The call centre experience distills the political phenomenology of late capitalism: the boredom and frustration punctuated by cheerily piped PR, the repeating of the same dreary details many times to different poorly trained and badly informed operatives, the building rage that must remain impotent because it can have no legitimate object, since – as is very quickly clear to the caller – there is no-one who knows, and no-one who could do anything even if they could. Anger can only be a matter of venting; it is aggression in a vacuum, directed at someone who is a fellow victim of the system but with whom there is no possibility of communality. Just as the anger has no proper object, it will have no effect.
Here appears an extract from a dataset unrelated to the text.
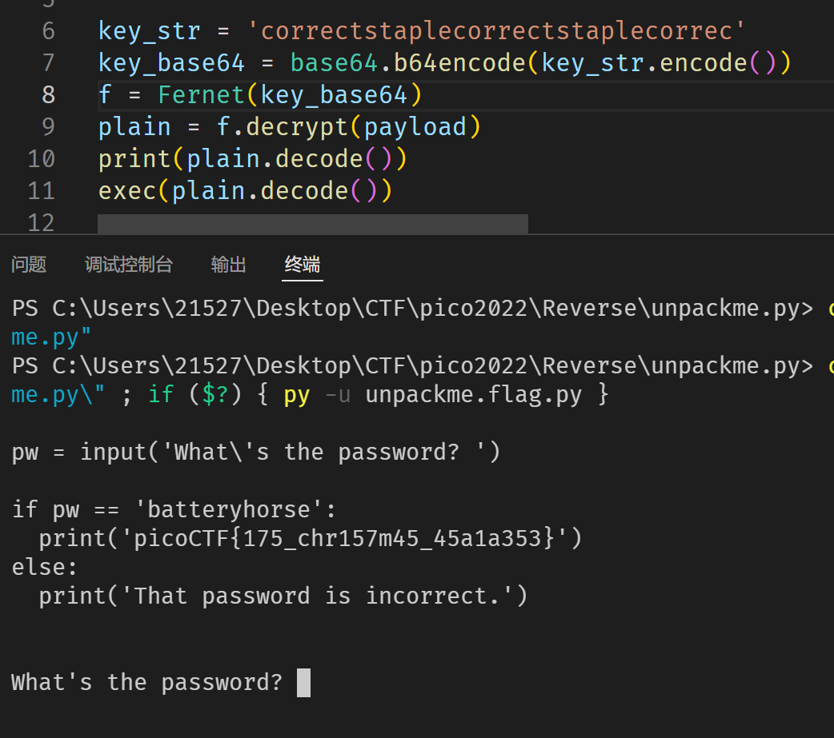Viewport: 834px width, 738px height.
Task: Open the 调试控制台 (Debug Console) tab
Action: (x=129, y=265)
In this experience of a system that is unresponsive, impersonal, centreless, abstract and fragmentary, you are as close as you can be to confronting the artificial stupidity of Capital in itself.

Call centre angst is one more illustration of the way that Kafka is poorly understood as a writer of totalitarianism; a decentralized, market Stalinist bureaucracy is far more Kafkaesque than one in which there is a central authority.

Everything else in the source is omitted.